Our researchers have developed an in vitro stem cell mediated skeletal muscle repair platform referred to as “MEndR” (Muscle Endogenous Repair), that accurately recapitulates the timing of key phases of the stem cell (SC) mediated skeletal muscle repair process in a dish (SC-expansion, SC cell cycle exit, SC nascent fiber formation, fiber maturation). Furthermore, this in vitro platform accurately predicts the performance of stem cells at mediating in vivo repair in standard in vivo mouse transplantation assays and has the potential for parallel stratification of the potency of many (100s) drug or cell therapy candidates at enhancing muscle regeneration.
Targeting and boosting the function of tissue resident stem cell populations is an emerging strategy to heal tissue injuries and cure disease. For example, in conditions such as aging, or muscular dystrophy, muscle stem cells (MuSCs) are present in the tissue but are reduced in regenerative potency. Drugs to stimulate MuSC activity and the localized transplantation of MuSCs are each considered promising strategies to restore skeletal muscle strength and endogenous repair function. A bottleneck to translating discovery-based research in this area to the clinic, however, is the reliance on in vivo functional assays in mice to validate lead candidate molecules.
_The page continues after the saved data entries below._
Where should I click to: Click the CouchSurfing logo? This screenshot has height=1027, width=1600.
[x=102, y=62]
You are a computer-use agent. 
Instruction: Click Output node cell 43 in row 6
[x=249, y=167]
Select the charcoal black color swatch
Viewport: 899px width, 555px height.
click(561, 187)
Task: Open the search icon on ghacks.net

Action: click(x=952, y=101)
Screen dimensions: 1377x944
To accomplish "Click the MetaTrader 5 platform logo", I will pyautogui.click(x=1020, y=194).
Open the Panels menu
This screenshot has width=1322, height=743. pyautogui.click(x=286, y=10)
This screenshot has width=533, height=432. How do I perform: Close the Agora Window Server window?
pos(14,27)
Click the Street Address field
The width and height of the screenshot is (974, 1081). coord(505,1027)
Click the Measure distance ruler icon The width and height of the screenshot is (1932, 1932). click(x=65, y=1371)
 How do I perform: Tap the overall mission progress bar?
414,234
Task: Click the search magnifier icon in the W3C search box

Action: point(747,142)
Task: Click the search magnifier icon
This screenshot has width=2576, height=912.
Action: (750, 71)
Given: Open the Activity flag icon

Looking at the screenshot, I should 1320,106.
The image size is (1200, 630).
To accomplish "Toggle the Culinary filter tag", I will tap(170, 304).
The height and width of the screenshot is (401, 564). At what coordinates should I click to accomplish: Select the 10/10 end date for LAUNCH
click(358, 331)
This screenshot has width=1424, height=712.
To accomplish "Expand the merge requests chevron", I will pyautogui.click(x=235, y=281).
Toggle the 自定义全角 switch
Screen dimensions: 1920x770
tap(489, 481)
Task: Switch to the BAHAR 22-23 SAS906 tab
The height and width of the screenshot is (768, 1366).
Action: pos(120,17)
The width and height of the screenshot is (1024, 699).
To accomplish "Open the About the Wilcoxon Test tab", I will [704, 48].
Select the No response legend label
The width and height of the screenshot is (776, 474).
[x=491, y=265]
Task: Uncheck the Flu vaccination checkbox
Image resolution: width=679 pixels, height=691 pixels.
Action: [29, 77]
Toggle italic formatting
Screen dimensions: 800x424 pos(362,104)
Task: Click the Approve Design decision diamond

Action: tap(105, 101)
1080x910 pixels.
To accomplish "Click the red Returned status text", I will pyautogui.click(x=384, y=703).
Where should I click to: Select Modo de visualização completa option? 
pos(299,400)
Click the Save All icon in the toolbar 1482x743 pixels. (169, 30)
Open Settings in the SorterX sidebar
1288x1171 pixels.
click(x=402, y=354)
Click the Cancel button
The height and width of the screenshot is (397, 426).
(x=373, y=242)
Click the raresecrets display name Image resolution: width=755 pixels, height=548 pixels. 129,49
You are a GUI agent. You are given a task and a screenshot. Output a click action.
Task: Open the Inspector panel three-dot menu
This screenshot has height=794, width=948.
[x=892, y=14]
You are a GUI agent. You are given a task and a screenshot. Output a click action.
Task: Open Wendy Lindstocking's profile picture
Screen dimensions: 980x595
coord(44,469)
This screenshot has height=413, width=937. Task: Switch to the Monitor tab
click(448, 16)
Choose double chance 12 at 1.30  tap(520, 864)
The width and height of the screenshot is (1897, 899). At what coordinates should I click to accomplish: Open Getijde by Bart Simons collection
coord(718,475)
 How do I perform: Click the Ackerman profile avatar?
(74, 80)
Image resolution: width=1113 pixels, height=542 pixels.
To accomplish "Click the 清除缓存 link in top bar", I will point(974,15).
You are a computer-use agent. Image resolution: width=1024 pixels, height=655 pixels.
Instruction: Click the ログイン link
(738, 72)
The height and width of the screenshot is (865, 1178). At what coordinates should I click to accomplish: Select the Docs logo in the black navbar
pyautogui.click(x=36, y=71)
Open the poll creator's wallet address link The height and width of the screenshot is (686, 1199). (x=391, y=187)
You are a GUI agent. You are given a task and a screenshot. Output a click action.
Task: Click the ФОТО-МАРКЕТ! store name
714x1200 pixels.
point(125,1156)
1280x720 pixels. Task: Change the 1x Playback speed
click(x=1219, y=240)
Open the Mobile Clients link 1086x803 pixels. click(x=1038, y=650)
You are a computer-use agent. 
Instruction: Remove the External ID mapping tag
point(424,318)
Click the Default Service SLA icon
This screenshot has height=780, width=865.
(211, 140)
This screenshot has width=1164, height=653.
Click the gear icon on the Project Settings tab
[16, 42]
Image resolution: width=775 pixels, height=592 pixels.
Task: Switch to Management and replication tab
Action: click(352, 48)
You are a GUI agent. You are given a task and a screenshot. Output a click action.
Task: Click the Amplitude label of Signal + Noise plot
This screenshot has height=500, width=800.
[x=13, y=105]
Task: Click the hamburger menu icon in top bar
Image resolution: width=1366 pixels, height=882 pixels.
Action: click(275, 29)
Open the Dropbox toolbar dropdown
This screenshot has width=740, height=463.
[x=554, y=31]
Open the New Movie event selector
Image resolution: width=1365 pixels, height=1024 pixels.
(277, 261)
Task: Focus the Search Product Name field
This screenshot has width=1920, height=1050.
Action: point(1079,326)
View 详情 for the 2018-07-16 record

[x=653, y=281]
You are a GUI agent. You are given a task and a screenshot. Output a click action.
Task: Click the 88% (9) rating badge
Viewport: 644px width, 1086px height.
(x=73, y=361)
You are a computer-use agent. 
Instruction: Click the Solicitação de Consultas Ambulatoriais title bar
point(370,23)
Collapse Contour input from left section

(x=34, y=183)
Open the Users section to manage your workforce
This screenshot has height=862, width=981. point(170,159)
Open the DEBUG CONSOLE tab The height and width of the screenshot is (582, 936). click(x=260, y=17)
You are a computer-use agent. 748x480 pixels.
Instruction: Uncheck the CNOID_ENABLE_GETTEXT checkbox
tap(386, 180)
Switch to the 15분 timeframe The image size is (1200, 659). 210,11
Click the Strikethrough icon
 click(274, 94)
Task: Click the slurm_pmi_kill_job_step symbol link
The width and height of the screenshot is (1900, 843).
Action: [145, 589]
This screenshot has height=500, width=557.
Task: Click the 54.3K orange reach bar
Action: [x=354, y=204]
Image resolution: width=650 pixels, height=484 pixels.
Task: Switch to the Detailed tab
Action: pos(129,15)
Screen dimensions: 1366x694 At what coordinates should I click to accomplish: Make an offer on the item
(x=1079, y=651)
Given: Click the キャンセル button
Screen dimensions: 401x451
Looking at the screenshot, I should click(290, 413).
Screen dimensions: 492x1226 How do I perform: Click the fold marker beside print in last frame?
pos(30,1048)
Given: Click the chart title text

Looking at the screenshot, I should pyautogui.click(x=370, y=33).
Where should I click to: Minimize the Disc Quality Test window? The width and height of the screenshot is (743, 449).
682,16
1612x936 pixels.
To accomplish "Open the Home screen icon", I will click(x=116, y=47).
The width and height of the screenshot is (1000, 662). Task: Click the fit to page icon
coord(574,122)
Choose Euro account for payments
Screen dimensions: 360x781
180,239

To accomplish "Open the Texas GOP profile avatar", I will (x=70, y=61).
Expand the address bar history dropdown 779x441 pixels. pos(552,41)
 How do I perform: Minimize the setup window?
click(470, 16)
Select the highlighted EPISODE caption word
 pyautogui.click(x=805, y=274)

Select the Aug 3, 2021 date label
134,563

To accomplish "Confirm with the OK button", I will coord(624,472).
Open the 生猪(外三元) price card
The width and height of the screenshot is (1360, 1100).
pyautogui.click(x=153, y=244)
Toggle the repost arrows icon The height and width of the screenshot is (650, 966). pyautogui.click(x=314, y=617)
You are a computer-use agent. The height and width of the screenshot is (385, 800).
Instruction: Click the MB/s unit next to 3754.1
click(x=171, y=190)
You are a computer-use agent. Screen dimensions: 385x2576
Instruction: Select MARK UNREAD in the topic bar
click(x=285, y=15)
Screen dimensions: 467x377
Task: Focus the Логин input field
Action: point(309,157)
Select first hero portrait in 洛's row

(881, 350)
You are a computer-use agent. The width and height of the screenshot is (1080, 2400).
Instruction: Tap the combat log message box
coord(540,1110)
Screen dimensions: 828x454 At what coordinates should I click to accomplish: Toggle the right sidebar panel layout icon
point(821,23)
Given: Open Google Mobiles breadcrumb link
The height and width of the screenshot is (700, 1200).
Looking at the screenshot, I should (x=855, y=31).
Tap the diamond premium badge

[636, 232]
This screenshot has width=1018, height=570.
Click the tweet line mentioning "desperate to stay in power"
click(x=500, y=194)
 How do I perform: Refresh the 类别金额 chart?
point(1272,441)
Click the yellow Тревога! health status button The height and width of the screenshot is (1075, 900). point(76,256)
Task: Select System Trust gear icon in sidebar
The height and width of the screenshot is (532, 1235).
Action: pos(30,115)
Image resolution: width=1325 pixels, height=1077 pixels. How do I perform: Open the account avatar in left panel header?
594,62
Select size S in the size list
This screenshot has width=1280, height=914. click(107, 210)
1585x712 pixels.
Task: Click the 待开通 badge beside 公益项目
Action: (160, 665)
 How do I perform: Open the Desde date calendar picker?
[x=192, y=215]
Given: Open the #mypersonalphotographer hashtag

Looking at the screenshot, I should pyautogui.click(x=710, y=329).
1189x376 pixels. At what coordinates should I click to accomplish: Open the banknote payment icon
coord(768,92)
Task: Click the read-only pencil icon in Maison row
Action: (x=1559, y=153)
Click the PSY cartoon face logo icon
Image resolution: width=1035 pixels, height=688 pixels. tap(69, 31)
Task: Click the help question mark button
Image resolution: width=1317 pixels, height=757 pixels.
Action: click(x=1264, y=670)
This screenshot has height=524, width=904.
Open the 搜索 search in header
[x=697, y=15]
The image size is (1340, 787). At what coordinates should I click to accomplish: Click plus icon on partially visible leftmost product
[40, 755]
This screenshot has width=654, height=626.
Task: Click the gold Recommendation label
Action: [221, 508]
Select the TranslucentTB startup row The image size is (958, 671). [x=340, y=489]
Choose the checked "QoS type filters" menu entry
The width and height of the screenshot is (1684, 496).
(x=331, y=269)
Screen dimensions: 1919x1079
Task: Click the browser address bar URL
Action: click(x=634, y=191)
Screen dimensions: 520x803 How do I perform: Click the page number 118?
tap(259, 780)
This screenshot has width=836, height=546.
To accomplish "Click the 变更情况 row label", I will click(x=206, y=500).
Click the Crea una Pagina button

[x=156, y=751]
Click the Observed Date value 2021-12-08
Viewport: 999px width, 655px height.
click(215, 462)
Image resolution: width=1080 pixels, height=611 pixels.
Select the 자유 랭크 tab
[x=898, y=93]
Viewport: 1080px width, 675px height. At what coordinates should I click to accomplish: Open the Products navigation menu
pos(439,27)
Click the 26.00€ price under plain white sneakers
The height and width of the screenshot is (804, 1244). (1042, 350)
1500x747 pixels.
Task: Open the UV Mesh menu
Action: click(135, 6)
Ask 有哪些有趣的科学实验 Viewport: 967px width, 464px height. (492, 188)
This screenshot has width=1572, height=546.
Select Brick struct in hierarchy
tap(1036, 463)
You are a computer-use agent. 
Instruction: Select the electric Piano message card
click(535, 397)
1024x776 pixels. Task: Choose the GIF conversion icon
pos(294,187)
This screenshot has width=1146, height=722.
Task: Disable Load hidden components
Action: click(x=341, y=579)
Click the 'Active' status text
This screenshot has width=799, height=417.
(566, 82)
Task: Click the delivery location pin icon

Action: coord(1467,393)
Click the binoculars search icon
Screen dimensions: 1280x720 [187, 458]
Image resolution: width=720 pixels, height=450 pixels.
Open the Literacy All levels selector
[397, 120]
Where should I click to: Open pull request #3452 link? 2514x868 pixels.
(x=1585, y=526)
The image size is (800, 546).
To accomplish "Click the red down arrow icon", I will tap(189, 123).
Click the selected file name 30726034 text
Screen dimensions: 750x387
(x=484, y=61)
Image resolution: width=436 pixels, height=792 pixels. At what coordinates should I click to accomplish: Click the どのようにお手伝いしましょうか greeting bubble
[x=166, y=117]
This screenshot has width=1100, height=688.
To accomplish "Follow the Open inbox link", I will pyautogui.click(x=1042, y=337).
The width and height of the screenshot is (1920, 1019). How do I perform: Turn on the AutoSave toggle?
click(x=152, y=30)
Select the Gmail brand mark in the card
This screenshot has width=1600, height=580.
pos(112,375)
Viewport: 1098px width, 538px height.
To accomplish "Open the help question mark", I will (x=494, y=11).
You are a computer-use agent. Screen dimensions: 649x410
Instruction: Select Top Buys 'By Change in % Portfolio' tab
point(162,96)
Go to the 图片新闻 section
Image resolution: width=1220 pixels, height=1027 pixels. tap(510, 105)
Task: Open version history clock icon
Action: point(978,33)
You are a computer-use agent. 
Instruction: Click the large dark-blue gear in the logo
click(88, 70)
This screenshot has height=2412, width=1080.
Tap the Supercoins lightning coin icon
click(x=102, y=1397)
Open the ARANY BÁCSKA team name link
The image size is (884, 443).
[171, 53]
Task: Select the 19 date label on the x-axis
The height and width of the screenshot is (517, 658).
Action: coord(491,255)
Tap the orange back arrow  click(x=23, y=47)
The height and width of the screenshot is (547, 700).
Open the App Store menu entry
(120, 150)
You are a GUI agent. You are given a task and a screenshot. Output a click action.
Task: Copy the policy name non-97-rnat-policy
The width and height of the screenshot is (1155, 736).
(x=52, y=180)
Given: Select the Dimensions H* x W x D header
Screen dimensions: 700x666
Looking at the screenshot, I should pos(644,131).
These functional assays are slow, expensive, and require specialized training. To close this gap, researchers at the University of Toronto have developed an in vitro cell potency assay using human cells that enables an assessment of MuSC potency and predicts in vivo transplantation outcomes arising from a gold-standard mouse assay.
The platform provides, to their knowledge, the only in vitro assay to assess the functional capacity of skeletal stem cells to mediate skeletal muscle fibre repair. The power of this technology is therefore that it potentially provides the ability to:
- Identify and test new compounds that can modulate endogenous stem cell activity or stem cell transplantation outcomes in the context of muscular dystrophies or due to disease, injury or aging;
- Provide a cellular mechanism of action;
- Assess the quality of human muscle stem cell batches manufactured for cell therapy applications (a high-volume quality control application);
- Combine the screening and validation of molecules to modulate muscle stem-cell mediated repair into one step, saving time, money and enabling companies to validate a significantly greater number of hits.